# [PROVIDED INFORMATION]
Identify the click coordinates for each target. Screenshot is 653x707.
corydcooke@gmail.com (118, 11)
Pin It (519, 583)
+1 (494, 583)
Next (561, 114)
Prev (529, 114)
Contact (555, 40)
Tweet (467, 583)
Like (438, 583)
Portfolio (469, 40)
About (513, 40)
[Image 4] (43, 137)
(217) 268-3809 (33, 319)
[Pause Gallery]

# [GIVEN INSTRUCTION]
Render all of the entries above as a JSON list of strings, with one string per line and any blank lines left out.

# [SOLUTION FOR THIS TASK]
[
  "Identify the click coordinates for each target. Screenshot is 653x707.",
  "corydcooke@gmail.com (118, 11)",
  "Pin It (519, 583)",
  "+1 (494, 583)",
  "Next (561, 114)",
  "Prev (529, 114)",
  "Contact (555, 40)",
  "Tweet (467, 583)",
  "Like (438, 583)",
  "Portfolio (469, 40)",
  "About (513, 40)",
  "[Image 4] (43, 137)",
  "(217) 268-3809 (33, 319)",
  "[Pause Gallery]"
]